He's not sure he will.
"I don't know," he said after Boston's 5-3 win over the Seattle Mariners in the first game of a day-night doubleheader Wednesday. "If I can pitch like I did the first six innings, yeah. If I pitch like I did in the seventh inning, no, probably not."
Beckett (4-3) was 0-2 with a 10.69 ERA in his previous three starts but through six innings allowed just an infield single to Ichiro Suzuki leading off the game. But then he gave up three runs in the seventh on homers by Russell Branyan and Casey Kotchman. Fortunately for the Red Sox, they had broken a scoreless tie with four runs in the sixth and their bullpen held Seattle hitless for 2 2/3 innings.
"The first six innings were tremendous" for Beckett, manager Terry Francona said. "The biggest inning of every game is after you score, you certainly want to go up and try to put up a zero. So we've got to do a better job of that, but we're also sitting on a win."
Seattle lost its fourth straight.
Tim Wakefield was scheduled to face Felix Hernandez in the night game, a makeup of Tuesday night's rainout. Jon Lester, originally set to pitch for Boston, was pushed back top the opener of Friday's three-game road series against the Rays when Daisuke Matsuzaka, who had been set to pitch then, developed lower back soreness.
It rained heavily Wednesday morning but only a light mist fell at times during Wednesday's opener.
Papelbon has allowed just one hit in five scoreless innings in his last five appearances after blowing a 5-3 lead at Toronto by giving up three runs in the ninth of a 6-5 loss.
"Now I'm to the point where I know what's working for me, what's not working," he said. "I definitely have the feel back for my split and I'm able to keep hitters honest with it."
For five innings, Beckett was engaged in a duel with David Pauley (2-5) whose only major league wins came in his previous two games. Pauley allowed two hits until getting knocked out of the game in the sixth.

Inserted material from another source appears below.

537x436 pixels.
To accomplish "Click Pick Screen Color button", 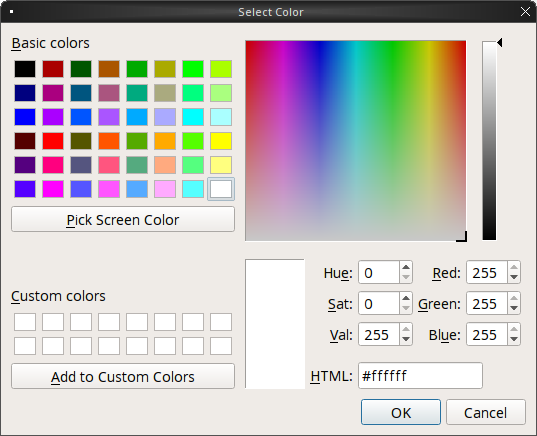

"I started losing the grip of the ball," he said. "For the most part, my fastball was good. The fifth, sixth inning was when the ball was wet."
Pauley pitched a total of nine games for Boston in 2006 and 2008 and he returned to Fenway Park where he baffled hitters from the start. He retired the first nine batters and gave up only a double to Marco Scutaro in the fourth and a single to Bill Hall in the fifth.
Then the Red Sox teed off in the sixth.
Scutaro led off with a single to third and took second on Victor Martinez's one-out single to left. David Ortiz then walked, loading the bases. Adrian Beltre followed with a hard shot to the mound off Pauley's glove that bounced toward the third-base line as Scutaro scored the first run.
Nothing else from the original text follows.